▶ **EXERCISE INSTRUCTIONS**
From the first line of the material below to the line containing "Exkluzív (12, 33)", repeat every line exactly and add nothing.

▶ **MATERIAL PROVIDED**
◆ ◆ ◆ ◆
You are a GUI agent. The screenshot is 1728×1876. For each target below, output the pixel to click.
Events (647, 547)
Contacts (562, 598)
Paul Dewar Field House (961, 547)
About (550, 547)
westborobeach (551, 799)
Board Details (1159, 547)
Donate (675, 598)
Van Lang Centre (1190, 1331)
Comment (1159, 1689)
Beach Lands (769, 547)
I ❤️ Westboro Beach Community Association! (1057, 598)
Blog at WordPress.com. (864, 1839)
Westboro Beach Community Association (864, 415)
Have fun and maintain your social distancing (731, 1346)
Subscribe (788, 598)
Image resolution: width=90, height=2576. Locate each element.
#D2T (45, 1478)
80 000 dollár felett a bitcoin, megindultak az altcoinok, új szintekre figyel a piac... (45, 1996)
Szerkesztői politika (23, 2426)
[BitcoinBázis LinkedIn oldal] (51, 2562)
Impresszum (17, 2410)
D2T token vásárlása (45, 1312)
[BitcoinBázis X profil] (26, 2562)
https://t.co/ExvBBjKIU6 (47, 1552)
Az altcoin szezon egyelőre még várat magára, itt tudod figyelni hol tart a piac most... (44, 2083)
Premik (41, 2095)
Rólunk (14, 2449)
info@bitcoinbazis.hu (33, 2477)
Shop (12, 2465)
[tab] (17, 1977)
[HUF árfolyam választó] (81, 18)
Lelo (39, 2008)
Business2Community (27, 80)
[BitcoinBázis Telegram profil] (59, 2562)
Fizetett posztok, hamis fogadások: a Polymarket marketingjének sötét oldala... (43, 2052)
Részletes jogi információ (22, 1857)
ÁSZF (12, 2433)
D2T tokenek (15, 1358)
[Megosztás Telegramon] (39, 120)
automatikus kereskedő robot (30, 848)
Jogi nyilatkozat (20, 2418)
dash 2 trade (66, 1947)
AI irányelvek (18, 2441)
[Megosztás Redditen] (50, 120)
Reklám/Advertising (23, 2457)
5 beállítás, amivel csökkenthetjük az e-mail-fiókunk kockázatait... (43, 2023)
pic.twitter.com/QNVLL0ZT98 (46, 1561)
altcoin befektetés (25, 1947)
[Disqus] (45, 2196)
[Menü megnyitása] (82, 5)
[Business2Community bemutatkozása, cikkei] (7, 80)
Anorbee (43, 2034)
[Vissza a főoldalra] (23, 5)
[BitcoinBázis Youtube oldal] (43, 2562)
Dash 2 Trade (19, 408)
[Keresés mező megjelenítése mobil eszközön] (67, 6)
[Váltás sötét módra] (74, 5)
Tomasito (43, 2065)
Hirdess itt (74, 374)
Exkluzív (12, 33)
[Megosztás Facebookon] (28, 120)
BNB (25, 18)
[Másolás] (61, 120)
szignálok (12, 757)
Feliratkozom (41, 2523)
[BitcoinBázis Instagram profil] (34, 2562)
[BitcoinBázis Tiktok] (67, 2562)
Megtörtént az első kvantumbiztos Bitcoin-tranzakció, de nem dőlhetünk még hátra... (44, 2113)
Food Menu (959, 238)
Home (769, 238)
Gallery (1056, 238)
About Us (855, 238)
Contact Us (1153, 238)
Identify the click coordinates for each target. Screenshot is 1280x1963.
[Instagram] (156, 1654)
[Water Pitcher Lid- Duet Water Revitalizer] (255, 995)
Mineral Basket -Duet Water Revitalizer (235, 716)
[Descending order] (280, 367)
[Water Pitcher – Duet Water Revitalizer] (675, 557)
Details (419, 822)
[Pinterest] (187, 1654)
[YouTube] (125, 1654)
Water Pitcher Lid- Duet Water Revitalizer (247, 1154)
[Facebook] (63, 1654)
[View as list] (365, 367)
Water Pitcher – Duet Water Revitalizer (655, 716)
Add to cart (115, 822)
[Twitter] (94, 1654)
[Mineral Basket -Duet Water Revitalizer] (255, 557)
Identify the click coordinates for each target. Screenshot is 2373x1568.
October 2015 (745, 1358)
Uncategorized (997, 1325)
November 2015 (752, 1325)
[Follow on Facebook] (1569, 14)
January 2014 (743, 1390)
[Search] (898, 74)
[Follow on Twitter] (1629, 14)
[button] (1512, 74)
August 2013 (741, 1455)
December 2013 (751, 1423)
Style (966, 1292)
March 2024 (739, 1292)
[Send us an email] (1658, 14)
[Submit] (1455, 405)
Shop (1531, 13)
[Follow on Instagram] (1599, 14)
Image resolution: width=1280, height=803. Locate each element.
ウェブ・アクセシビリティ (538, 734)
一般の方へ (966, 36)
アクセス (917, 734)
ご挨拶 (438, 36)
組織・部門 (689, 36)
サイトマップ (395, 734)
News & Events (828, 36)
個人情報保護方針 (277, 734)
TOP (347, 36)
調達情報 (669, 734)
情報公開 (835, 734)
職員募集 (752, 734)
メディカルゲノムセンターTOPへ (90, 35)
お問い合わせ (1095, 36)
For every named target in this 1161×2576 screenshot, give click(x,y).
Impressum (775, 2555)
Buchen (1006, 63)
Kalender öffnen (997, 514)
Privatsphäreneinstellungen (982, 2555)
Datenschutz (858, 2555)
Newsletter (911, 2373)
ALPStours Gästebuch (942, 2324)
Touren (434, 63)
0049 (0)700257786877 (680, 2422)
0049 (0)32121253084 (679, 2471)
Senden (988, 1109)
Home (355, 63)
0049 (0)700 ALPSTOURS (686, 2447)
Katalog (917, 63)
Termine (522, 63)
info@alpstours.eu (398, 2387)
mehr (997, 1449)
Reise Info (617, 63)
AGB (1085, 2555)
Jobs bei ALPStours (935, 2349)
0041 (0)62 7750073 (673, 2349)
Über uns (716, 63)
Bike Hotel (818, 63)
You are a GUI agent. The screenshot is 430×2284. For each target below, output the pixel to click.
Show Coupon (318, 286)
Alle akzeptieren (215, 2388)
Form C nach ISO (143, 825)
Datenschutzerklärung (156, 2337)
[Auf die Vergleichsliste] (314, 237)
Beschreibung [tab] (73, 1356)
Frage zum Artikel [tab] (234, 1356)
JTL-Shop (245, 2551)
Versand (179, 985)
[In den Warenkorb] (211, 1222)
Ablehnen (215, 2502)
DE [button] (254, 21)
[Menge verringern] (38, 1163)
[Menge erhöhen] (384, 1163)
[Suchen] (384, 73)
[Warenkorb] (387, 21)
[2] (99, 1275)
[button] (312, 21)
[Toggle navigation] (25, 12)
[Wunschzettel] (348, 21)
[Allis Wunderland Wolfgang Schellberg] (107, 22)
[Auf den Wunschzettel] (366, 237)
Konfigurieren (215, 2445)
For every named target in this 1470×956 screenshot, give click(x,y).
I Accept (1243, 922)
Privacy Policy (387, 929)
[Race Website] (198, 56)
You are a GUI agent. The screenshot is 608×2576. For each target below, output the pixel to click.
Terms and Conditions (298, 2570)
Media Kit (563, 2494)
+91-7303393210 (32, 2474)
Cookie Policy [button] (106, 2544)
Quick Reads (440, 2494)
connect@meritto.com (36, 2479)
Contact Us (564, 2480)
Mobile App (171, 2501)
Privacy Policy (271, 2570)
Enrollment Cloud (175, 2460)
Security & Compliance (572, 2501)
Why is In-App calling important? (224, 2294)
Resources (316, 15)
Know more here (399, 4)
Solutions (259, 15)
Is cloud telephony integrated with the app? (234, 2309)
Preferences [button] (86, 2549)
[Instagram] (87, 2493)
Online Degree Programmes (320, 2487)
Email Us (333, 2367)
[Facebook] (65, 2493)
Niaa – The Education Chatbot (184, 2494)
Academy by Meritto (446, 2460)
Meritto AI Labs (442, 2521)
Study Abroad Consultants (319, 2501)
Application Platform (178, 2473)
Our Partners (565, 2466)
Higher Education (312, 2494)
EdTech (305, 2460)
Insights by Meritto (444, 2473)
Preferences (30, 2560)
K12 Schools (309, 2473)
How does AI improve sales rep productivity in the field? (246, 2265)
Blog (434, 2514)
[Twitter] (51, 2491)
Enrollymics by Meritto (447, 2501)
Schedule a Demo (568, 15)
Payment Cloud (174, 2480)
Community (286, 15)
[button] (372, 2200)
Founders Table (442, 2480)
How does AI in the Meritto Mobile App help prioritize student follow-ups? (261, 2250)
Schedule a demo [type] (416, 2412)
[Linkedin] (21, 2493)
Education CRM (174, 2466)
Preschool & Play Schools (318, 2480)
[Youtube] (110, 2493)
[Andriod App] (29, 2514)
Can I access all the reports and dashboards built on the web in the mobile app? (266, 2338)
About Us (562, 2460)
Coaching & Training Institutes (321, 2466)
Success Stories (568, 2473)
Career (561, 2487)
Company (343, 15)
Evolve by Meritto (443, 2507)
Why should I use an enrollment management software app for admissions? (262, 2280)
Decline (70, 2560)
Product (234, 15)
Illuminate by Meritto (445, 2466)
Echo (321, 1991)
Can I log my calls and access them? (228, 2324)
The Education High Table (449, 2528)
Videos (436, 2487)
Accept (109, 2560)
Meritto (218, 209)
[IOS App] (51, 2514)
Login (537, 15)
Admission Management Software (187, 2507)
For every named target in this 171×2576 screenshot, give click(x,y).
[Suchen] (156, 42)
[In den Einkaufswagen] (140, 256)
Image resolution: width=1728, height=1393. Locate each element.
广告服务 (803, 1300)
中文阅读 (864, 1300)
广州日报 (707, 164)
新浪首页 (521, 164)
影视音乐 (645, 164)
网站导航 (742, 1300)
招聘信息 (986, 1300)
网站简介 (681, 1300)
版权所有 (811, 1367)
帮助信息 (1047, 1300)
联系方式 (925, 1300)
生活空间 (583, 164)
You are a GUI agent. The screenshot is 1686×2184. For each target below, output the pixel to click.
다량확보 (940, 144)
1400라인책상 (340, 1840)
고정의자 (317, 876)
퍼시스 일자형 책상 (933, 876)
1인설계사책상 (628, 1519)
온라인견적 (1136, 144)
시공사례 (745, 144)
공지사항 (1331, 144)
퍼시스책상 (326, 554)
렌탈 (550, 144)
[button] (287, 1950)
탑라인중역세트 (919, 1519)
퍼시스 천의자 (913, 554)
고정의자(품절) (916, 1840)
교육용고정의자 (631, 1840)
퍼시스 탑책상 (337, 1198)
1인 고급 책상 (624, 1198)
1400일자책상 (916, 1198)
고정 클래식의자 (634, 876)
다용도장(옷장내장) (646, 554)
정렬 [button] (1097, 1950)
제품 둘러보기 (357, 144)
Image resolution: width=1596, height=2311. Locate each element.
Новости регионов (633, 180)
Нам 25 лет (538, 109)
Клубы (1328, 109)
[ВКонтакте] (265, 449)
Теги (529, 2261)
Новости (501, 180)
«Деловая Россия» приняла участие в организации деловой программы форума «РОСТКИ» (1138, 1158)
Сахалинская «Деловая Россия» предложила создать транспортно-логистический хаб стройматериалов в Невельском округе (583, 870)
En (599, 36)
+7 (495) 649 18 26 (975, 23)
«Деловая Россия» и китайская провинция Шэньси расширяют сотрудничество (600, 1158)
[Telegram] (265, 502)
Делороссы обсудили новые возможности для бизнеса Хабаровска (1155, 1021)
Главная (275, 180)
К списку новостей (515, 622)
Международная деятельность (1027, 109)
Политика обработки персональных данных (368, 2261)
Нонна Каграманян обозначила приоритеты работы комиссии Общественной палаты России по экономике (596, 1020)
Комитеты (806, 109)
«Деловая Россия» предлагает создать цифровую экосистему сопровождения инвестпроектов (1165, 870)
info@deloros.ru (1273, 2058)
◆ ◆ ◆ ◆
▶ **SOLVED PROBLEM**
You are a GUI agent. The screenshot is 1728×1876. For each target below, output the pixel to click.
Events (647, 547)
Contacts (562, 598)
Paul Dewar Field House (961, 547)
About (550, 547)
westborobeach (551, 799)
Board Details (1159, 547)
Donate (675, 598)
Van Lang Centre (1190, 1331)
Comment (1159, 1689)
Beach Lands (769, 547)
I ❤️ Westboro Beach Community Association! (1057, 598)
Blog at WordPress.com. (864, 1839)
Westboro Beach Community Association (864, 415)
Have fun and maintain your social distancing (731, 1346)
Subscribe (788, 598)
Image resolution: width=90, height=2576. Locate each element.
#D2T (45, 1478)
80 000 dollár felett a bitcoin, megindultak az altcoinok, új szintekre figyel a piac... (45, 1996)
Szerkesztői politika (23, 2426)
[BitcoinBázis LinkedIn oldal] (51, 2562)
Impresszum (17, 2410)
D2T token vásárlása (45, 1312)
[BitcoinBázis X profil] (26, 2562)
https://t.co/ExvBBjKIU6 (47, 1552)
Az altcoin szezon egyelőre még várat magára, itt tudod figyelni hol tart a piac most... (44, 2083)
Premik (41, 2095)
Rólunk (14, 2449)
info@bitcoinbazis.hu (33, 2477)
Shop (12, 2465)
[tab] (17, 1977)
[HUF árfolyam választó] (81, 18)
Lelo (39, 2008)
Business2Community (27, 80)
[BitcoinBázis Telegram profil] (59, 2562)
Fizetett posztok, hamis fogadások: a Polymarket marketingjének sötét oldala... (43, 2052)
Részletes jogi információ (22, 1857)
ÁSZF (12, 2433)
D2T tokenek (15, 1358)
[Megosztás Telegramon] (39, 120)
automatikus kereskedő robot (30, 848)
Jogi nyilatkozat (20, 2418)
dash 2 trade (66, 1947)
AI irányelvek (18, 2441)
[Megosztás Redditen] (50, 120)
Reklám/Advertising (23, 2457)
5 beállítás, amivel csökkenthetjük az e-mail-fiókunk kockázatait... (43, 2023)
pic.twitter.com/QNVLL0ZT98 (46, 1561)
altcoin befektetés (25, 1947)
[Disqus] (45, 2196)
[Menü megnyitása] (82, 5)
[Business2Community bemutatkozása, cikkei] (7, 80)
Anorbee (43, 2034)
[Vissza a főoldalra] (23, 5)
[BitcoinBázis Youtube oldal] (43, 2562)
Dash 2 Trade (19, 408)
[Keresés mező megjelenítése mobil eszközön] (67, 6)
[Váltás sötét módra] (74, 5)
Tomasito (43, 2065)
Hirdess itt (74, 374)
Exkluzív (12, 33)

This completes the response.